• Instructions
1. Which words or phrases appear inside quotation marks in the blog excerpt on IP law for startups? List each one.
2. Write a continuation of the blog excerpt on IP law for startups and legal document generators, starting right after its last sentence.

• Passage provided

▬▬▬▬▬▬▬▬▬▬

GREAT New Blog – IP Law for Startups

Today, I learned that former classmate of mine at the University of Michigan has started a blog for startups dealing with intellectual property issues.

Jill Bowman is a great person and her blog is not only informative, but is also written in her voice, not legalese.  (Her husband says it’s too “girly” but I totally disagree). 

Jill promises to dish on IP “train wrecks” (her words) that she’s seen over the past decade and hopefully her wisdom can save some folks future headaches.

She also promises to talk about costs savings in IP controversies and expose how some big firms are ripping off their clients. 

Her first post is Ten Smart Reasons to Learn About IP Law.  Jill, welcome to the blogosphere.  We are happy to have you. 

Need A Terms of Service or Privacy Policy – Quick and Easy?

My friends at LegalRiver.com have released two document generators for quickly and easily assembling standard terms of service and privacy policies.

Much like other document generators, you fill in a few pieces of relevant info and “boom” (to quote John Madden, whom I am sure is following this blog closely) you are done.

▬▬▬▬▬▬▬▬▬▬

• Stored rows
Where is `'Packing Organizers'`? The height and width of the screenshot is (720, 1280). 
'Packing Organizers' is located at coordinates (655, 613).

▬▬▬▬▬▬▬▬▬▬

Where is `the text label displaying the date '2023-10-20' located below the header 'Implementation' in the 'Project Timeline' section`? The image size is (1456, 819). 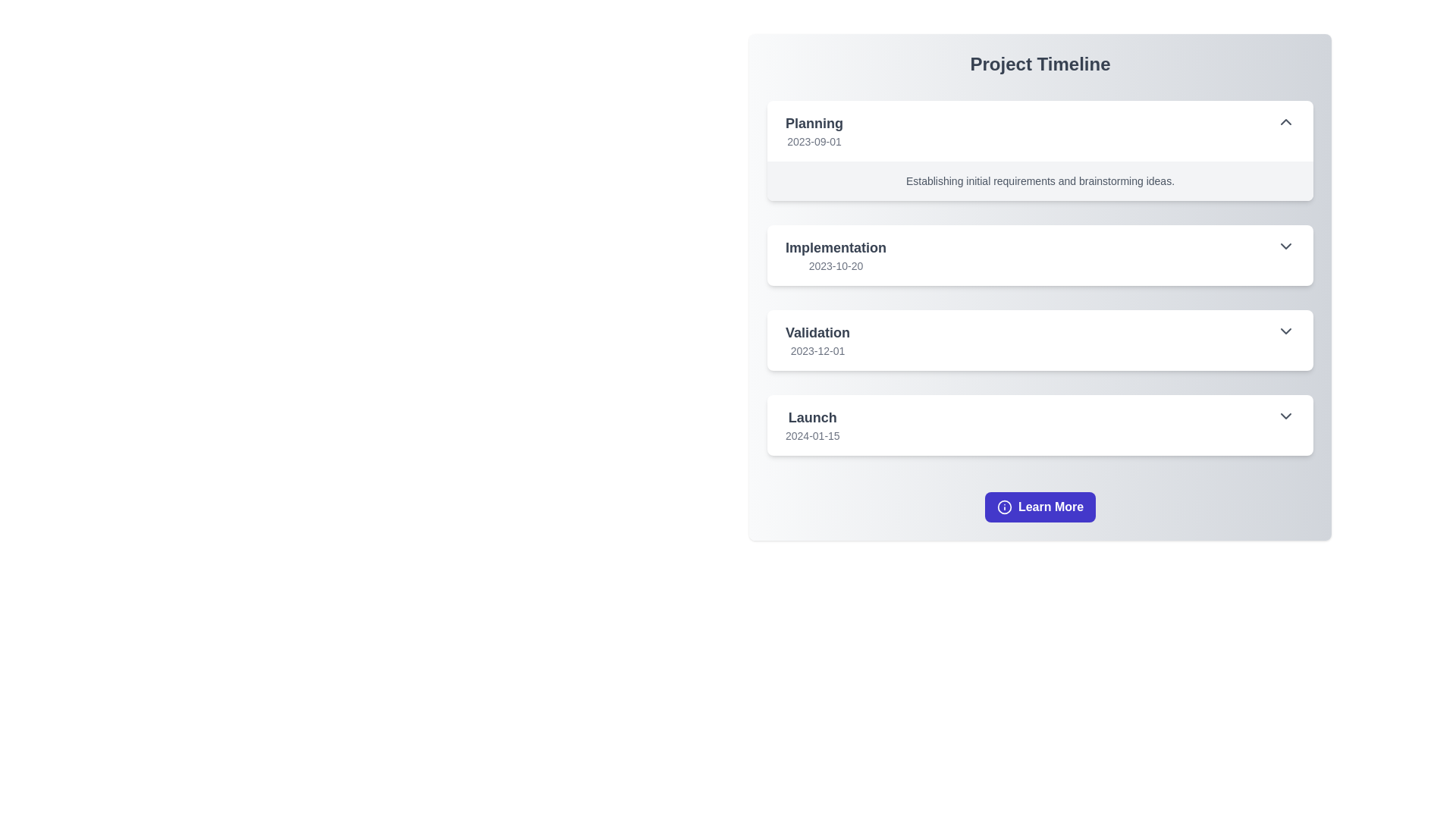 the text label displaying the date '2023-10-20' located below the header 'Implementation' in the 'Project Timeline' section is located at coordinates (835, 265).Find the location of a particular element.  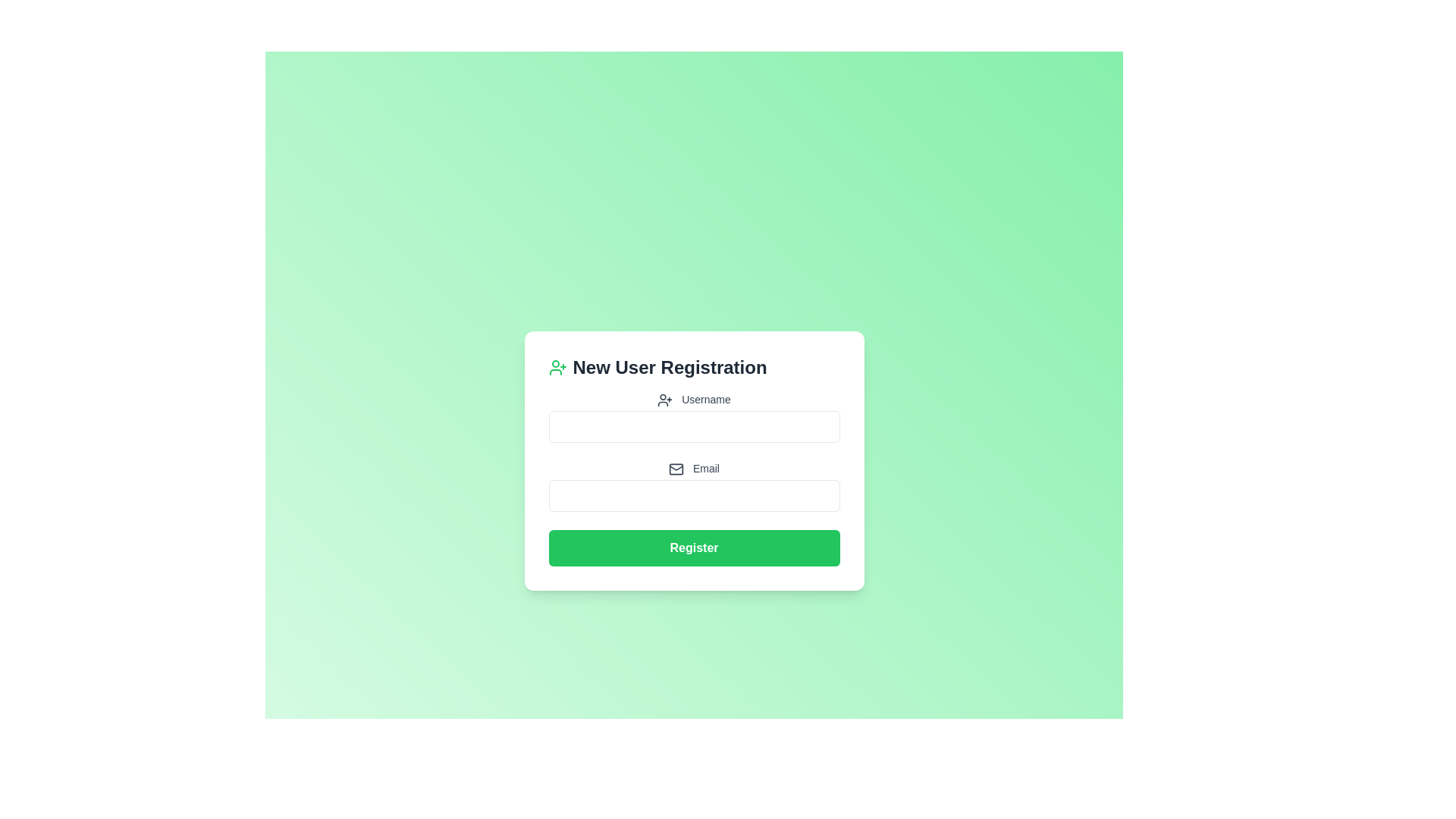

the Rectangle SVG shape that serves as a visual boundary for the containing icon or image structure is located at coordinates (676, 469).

▬▬▬▬▬▬▬▬▬▬

• Exercise results
1.
- girly
- train wrecks
- boom

2.
Check the terms of service generator here and the privacy policy generator here.

*** After posting this blog a friend of mine sent this to me:  “Confidentially: for these two items alone, I received a bill from a law firm (that will remain nameless), for more than $10,000. Yup.”

Big Name Bolts BigLaw to Found Boutique

One of my premises in my Law Firm 2.0 series has been that lawyers are going to leave the big firms and create boutiques that will charge 30-40% less per hour, provide the same quality service and allow lawyers to make comparable compensation with working less hours.

They won’t have the bandwidth for some of the large corporations and potentially will lose out on “rocket science” work (maybe not), but for 80-90% of all core work they will do the trick for most venture-backed companies.

Recently, one Silicon Valley stalwart of the big firm model, John Fox did just that.  I’ve worked with John in the past and he is a really strong lawyer, so this is very interesting.  I would not expect this to be the case of him being on the downside of his career or not at the top of his game and being forced out of BigLaw. 

We’ll see how this plays out in 2010, but this New Year’s eve article certainly piqued my interest.

Thank You – Mendelson’s Musings Wins ABA Award

As I had posted earlier, the editors of the ABA Journal today announced Mendelson’s Musings as one of the top 100 best websites by lawyers, for lawyers.

I thought that was cool, especially given that my time dedicated to legal issues is only a part-time job on this blog.

Today, I learned that I won my category.  I’m very pleased and sincerely thank all of you who voted for me.  I promise to do my best to earn your recognition in 2010, as well.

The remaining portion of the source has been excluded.